As Tony Makin, among others, has argued vigorously in the past, fiscal policy is typically ineffective in an open economy with a floating exchange rate, and monetary policy is much more potent. According to the textbook model, this is because fiscal stimulus puts upward pressure on domestic interest rates and the exchange rate, crowding out exports (see New evidence stimulus worsened our competitiveness from Makin & Ratnasiri). This is widely recognised and is why macroeconomic stabilisation policy is seen as the role of the RBA. Prior to the floating of the Australian dollar in 1983, it was the Treasury’s responsibility, because, under a fixed exchange rate, it is fiscal policy that is effective, while monetary policy is ineffective.
Oddly, the RBA Governor has gone against this consensus and called for fiscal stimulus from the Federal Government through infrastructure spending. As the Governor himself may have hinted in his remarks, it is possibly too late to do so now, in the context of offsetting the shock from the end of the mining boom, given how long it would take to get projects designed, approved and built. And I don’t think it would be sensible anyway, due to the reason above, and also because it doesn’t seem wise to replace elevated levels of business investment, which were always likely and expected to be temporary, by high levels of government investment, particularly given some of the investment might be in projects of dubious merit. Further, as many commentators have noted, if the Federal Government doesn’t act to repair its Budget now, we run the risk of permanent deficits and, possibly, the loss of our AAA credit rating sometime in the future.

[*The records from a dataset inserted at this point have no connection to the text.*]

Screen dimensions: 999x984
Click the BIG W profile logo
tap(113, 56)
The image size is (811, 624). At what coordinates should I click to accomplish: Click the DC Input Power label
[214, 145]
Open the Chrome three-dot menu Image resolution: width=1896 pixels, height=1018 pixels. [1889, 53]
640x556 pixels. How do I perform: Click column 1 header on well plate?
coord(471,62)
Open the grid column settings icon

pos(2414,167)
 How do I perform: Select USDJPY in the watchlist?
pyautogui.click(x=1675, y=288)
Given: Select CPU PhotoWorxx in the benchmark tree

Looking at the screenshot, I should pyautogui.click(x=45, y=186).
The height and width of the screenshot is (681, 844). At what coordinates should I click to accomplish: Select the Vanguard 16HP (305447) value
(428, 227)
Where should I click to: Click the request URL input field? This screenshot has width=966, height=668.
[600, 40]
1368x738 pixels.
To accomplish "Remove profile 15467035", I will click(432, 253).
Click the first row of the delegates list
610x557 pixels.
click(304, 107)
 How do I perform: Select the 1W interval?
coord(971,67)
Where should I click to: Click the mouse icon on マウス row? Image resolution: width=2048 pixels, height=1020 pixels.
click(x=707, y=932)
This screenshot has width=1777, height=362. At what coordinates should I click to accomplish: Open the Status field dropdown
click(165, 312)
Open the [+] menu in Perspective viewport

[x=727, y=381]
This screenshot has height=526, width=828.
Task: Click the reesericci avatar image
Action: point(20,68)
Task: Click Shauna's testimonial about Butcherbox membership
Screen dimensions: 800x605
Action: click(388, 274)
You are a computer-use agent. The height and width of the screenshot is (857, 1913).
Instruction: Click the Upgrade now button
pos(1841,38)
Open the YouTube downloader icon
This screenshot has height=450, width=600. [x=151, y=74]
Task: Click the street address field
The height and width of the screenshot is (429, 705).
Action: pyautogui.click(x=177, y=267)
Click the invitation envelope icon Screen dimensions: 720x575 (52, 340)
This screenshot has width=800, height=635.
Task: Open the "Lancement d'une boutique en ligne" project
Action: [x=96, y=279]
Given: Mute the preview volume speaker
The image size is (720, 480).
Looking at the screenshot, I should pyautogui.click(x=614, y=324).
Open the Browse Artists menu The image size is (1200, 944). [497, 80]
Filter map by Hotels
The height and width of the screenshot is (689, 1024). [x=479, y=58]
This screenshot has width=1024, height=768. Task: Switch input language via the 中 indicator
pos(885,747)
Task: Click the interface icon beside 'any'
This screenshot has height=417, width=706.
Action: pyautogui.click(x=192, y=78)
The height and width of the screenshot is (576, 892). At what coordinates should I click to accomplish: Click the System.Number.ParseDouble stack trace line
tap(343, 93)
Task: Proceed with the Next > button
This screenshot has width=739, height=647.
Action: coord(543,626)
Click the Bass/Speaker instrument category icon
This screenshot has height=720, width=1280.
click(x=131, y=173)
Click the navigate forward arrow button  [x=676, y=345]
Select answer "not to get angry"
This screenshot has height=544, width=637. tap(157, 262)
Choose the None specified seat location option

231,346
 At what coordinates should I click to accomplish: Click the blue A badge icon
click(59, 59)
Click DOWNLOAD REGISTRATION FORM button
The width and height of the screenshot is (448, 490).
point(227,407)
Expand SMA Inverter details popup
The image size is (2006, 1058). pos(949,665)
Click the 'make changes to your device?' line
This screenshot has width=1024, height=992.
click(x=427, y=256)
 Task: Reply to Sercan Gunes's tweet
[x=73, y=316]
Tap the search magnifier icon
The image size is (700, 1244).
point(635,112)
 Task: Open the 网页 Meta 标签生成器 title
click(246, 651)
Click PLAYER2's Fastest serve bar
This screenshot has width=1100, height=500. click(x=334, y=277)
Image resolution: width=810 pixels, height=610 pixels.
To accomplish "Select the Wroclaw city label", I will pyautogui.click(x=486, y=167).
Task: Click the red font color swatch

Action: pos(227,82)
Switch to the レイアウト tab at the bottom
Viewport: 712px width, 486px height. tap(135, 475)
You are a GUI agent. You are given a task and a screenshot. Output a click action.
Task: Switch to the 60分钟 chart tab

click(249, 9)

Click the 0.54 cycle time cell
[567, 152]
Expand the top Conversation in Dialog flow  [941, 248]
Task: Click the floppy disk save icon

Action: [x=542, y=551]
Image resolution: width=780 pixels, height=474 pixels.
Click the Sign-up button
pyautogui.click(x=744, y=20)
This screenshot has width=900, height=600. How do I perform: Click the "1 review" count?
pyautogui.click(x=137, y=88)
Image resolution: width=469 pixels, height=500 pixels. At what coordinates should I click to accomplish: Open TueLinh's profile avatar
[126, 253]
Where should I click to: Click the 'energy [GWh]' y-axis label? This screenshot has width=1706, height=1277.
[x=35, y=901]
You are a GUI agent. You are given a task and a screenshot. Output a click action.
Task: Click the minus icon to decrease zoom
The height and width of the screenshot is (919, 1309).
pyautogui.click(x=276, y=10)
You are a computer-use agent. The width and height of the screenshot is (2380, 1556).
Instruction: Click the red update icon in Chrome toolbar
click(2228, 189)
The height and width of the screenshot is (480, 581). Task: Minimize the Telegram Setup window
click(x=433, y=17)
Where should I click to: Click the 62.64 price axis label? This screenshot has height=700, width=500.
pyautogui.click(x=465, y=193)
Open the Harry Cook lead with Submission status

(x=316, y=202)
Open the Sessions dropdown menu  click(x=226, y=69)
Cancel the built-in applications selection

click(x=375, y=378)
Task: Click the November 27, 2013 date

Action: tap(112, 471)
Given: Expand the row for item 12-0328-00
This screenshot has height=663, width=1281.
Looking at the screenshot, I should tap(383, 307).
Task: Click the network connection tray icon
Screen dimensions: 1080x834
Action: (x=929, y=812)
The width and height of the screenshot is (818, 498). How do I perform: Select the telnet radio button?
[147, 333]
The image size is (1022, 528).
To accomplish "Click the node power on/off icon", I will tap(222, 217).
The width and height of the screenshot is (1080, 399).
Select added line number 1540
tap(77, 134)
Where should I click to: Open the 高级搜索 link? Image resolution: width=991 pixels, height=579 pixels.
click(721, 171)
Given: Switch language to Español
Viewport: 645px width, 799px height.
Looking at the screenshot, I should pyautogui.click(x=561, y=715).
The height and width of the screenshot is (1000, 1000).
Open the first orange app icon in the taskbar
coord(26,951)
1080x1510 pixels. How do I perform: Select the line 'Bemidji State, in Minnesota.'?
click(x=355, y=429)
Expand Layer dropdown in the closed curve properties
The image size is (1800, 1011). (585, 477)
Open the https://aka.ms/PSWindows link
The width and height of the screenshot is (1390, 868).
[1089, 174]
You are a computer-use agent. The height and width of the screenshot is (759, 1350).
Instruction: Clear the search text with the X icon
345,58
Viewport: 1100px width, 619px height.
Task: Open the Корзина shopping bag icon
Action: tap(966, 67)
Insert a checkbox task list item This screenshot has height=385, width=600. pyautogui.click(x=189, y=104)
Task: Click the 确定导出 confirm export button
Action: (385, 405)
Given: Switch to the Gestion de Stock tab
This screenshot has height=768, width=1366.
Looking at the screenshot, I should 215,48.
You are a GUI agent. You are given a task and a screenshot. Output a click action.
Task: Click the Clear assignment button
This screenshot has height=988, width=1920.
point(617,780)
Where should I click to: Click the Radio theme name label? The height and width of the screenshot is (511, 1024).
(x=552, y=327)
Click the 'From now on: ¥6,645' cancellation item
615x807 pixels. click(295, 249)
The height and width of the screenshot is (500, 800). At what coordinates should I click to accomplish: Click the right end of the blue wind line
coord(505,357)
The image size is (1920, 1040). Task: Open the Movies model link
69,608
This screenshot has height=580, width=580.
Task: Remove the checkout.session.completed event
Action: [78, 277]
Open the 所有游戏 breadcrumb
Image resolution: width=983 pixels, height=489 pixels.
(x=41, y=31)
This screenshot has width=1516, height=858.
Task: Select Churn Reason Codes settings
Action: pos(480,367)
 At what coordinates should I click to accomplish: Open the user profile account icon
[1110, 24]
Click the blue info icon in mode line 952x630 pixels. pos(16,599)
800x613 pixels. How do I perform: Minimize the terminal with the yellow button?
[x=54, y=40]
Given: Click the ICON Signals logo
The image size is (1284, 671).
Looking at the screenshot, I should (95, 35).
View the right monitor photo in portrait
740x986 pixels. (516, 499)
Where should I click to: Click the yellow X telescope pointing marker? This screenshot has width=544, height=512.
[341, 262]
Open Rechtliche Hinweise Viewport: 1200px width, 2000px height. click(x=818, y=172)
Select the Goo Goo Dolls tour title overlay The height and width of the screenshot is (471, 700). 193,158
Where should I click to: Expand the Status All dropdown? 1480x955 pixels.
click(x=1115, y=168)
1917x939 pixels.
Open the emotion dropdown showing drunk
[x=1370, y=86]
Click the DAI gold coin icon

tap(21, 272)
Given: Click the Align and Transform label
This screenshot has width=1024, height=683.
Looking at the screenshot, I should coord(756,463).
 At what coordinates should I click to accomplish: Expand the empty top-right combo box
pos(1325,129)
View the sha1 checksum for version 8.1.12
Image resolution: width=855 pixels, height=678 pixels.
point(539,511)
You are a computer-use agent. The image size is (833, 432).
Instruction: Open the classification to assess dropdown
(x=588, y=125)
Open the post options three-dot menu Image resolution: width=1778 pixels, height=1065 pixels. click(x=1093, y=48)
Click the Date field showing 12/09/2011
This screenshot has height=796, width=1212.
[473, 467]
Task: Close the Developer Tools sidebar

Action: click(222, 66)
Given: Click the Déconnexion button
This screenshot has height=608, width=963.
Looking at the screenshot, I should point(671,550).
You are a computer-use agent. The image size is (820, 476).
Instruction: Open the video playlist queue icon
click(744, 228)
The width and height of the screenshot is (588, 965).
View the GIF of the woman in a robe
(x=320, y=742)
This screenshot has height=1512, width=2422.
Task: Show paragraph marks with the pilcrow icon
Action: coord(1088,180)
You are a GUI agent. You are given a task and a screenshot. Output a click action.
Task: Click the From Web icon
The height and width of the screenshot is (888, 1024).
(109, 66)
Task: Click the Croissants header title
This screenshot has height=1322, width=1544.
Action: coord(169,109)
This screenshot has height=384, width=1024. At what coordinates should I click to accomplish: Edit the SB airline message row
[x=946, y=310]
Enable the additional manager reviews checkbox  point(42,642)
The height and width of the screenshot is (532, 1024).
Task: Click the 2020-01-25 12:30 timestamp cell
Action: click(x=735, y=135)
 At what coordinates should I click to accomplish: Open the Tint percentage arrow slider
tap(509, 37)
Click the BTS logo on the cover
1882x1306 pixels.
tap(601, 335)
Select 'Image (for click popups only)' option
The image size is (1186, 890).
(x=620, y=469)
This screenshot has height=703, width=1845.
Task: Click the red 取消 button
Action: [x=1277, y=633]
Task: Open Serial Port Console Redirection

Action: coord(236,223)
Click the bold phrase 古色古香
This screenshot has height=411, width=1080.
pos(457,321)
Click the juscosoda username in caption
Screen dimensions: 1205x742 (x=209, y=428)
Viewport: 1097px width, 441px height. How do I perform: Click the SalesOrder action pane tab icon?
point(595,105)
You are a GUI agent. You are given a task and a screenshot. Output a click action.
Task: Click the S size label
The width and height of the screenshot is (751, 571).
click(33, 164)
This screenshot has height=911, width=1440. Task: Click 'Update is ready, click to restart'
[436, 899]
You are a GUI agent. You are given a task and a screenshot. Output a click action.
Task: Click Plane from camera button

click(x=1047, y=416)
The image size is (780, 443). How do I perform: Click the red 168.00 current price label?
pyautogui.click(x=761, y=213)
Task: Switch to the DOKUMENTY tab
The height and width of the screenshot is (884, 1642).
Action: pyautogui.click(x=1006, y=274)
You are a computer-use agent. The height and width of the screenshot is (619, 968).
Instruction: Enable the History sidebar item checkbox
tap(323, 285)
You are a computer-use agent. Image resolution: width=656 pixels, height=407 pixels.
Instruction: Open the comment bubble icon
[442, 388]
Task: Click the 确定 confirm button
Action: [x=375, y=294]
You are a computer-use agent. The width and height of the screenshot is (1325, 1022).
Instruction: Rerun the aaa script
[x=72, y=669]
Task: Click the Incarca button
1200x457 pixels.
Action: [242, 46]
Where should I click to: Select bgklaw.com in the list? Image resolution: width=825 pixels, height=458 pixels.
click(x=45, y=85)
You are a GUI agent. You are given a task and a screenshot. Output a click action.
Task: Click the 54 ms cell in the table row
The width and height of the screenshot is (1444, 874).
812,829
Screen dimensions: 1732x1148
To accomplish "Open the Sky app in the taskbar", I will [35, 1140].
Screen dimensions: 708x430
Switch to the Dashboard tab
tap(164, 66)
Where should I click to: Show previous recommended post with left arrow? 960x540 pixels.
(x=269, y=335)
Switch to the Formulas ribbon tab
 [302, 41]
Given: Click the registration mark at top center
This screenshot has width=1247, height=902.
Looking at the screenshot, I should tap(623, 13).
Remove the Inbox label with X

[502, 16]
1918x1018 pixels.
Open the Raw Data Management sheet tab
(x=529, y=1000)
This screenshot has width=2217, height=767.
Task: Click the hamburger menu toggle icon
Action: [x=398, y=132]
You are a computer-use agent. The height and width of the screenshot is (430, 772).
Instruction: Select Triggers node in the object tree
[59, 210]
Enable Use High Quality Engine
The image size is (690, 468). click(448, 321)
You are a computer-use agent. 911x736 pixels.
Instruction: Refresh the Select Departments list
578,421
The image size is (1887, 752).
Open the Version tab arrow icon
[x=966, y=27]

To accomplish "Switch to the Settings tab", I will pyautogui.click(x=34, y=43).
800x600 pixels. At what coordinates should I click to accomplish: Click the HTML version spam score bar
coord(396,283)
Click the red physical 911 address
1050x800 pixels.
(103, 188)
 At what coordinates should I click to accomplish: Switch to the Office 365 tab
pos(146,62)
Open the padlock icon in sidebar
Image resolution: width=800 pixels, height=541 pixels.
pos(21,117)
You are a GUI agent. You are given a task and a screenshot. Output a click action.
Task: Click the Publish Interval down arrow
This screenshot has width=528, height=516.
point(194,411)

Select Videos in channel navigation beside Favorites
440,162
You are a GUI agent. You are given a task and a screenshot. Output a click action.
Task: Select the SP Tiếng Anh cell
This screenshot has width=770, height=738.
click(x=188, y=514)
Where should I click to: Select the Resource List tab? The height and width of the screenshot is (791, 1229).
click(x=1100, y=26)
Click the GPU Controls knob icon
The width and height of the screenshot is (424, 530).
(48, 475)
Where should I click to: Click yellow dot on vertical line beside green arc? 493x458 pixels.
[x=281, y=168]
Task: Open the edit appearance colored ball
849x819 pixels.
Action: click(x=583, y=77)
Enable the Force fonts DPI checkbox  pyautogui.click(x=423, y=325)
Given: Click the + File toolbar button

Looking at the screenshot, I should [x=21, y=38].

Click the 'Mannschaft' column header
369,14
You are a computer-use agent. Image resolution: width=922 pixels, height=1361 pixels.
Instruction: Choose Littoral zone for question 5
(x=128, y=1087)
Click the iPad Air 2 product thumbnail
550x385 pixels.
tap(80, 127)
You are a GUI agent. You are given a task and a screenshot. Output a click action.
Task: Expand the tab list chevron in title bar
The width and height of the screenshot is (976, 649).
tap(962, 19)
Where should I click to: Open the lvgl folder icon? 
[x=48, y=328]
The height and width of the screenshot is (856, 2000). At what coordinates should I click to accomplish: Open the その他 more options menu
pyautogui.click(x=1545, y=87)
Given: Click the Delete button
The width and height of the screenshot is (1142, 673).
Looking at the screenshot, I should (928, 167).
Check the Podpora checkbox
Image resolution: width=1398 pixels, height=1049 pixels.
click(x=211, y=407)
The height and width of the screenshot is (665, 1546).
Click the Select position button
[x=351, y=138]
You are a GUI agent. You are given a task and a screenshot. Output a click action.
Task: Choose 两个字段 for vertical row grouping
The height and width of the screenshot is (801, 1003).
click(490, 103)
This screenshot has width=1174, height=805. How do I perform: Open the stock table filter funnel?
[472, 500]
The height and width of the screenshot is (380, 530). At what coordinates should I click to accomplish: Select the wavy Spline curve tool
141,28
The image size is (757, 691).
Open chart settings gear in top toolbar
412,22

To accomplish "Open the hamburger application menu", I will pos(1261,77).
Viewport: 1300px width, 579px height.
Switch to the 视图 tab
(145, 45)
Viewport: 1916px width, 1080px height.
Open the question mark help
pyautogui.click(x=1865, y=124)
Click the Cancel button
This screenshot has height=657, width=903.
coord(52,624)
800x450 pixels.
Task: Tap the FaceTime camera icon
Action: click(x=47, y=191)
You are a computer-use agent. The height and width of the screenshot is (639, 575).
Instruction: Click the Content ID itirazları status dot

I would suggest Sydney’s overheated property market appears to be the reason for the RBA Governor’s odd remarks, and it is here that the RBA’s attention should be directed. Rather than giving odd and naive advice on fiscal policy, it should investigate the causes of the overheated Sydney market and advise on any regulatory or taxation policy changes that might be desirable.
Finally, I should note I attended the Governor’s speech yesterday as the Secretary of the Queensland branch of the Economic Society of Australia, which organised the lunch at which the Governor spoke. As a Management Committee member, I am very grateful that the Governor agreed to speak at our lunch, which was very well attended. Obviously, views expressed in this post are mine alone, and are not necessarily shared by my fellow Committee members.